The implications of cost variation for decision making depend critically on the cost-effectiveness thresholds applied 
. By undertaking a threshold analysis, using a particularly conservative threshold of US$36, we were able to show that the cost per dose of IPTi, especially IPTi-SP, could vary, more specifically increase considerably, and still remain highly cost effective across most of the settings.
To be consistent with Hutton et al (2009) DALYs were calculated with no age weighting, however we recognize that the debate on the use of age weighting continues 
. Supporters of age weighting suggest all societies have age-based biases when deciding resource allocation. Detractors suggest DALYs can be criticized on equity grounds as every year of life is of equal value a priori, and on empirical grounds as the standard age weights may not accurately reflect social values.

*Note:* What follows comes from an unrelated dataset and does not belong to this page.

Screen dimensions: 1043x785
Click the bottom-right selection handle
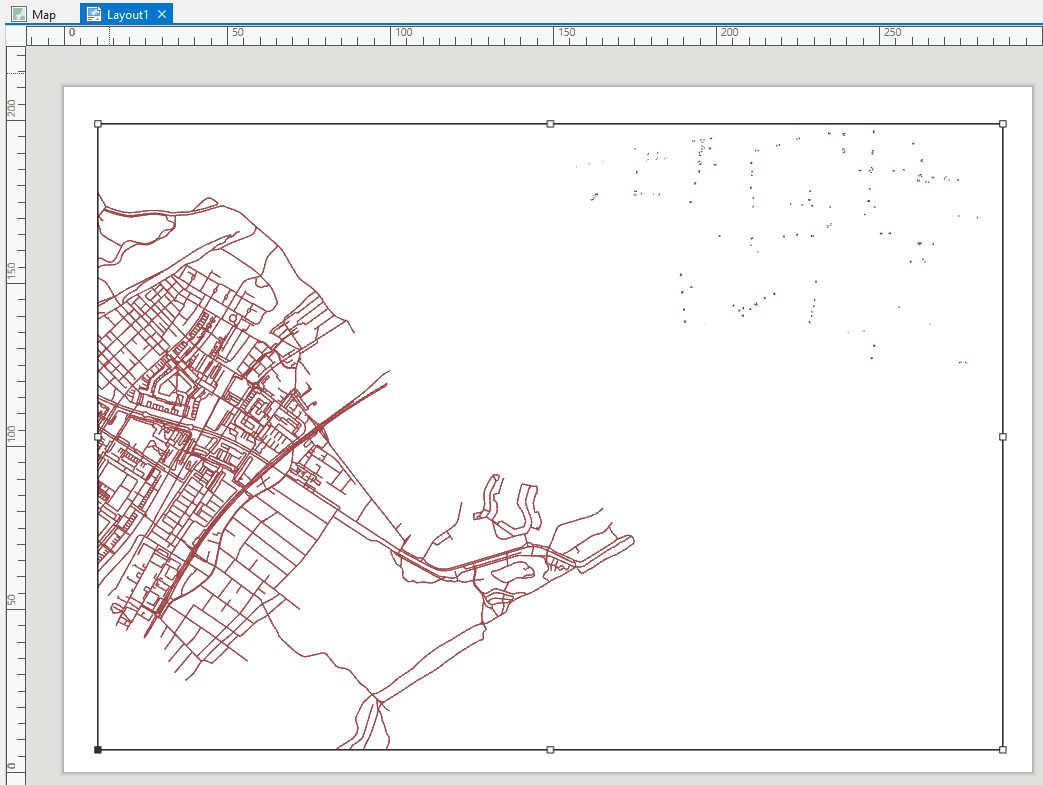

All the ICERs presented in this analysis reflect the PE during the intervention period and using the pooled IPTi-SP PE. The analysis does not present the potential cost implications of an increase in drug resistance which is likely to lead to other health, health system and household costs 
. The threshold analysis presented here shows that there is room for the PE to fall and still remain highly cost effective in all sites where IPTi had a statistically significant effect on clinical malaria.

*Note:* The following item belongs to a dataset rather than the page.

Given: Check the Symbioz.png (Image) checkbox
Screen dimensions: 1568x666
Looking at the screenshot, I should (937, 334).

While IPTi is shown to be low cost and highly cost effective in this analysis, this does not guarantee that it will be adopted as a strategy. The funding of the intervention is vital and given the scarce resources and competing interventions (malaria and non-malaria related) countries may recognise the advantages of introducing IPTi but struggle to secure the funds. One of the great advantages of delivering IPTi is that it relies on an existing, well established delivery strategy such as the EPI scheme that already reaches a high proportion of the target IPTi recipients across all malarious countries.

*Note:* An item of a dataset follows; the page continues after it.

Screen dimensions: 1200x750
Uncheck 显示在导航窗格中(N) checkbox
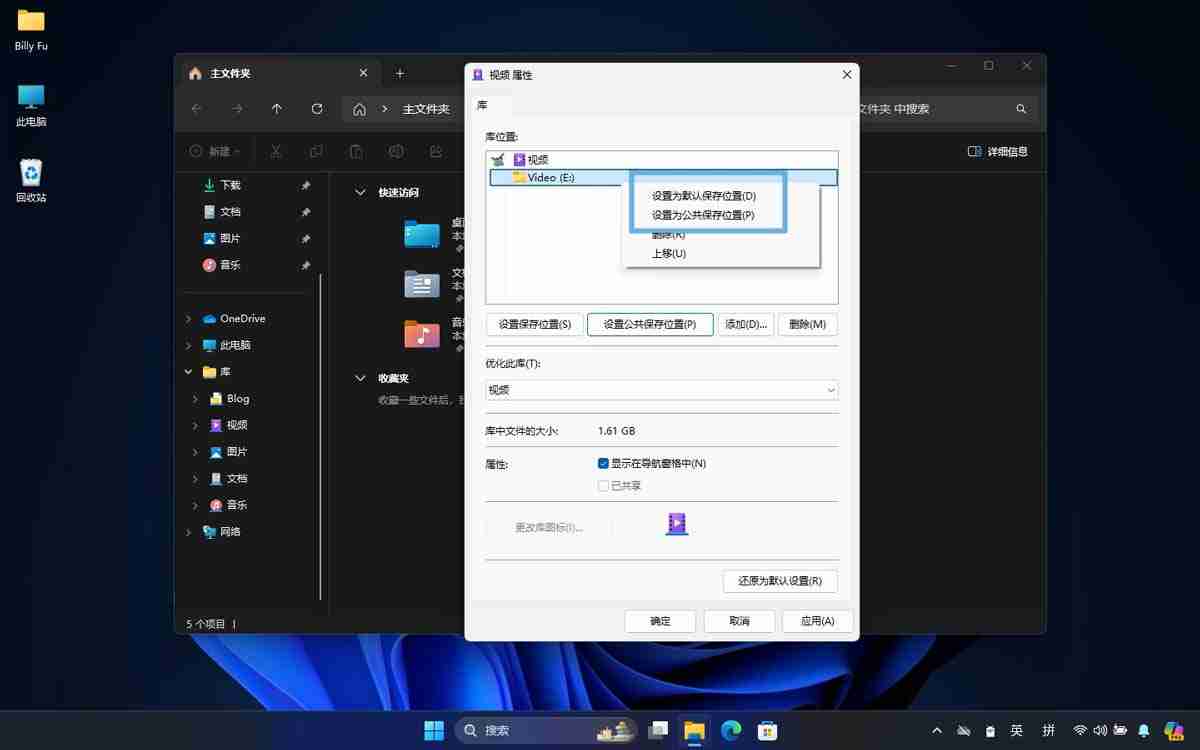pyautogui.click(x=602, y=463)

Given the limited public health expenditure in many low income countries, decision makers need cost-effectiveness data to prioritise potential interventions for scale-up. This analysis shows that in many settings IPTi is a highly cost effective intervention, and that IPTi-SP would remain highly cost effective even if the level of PE of the intervention or the malaria incidence or the CFR were to decline. IPTi benefits from an already existing delivery system, EPI, which is a routine point of contact for many infants, making IPTi potentially one of the most cost effective malaria interventions available in areas where malaria transmission is moderate to high.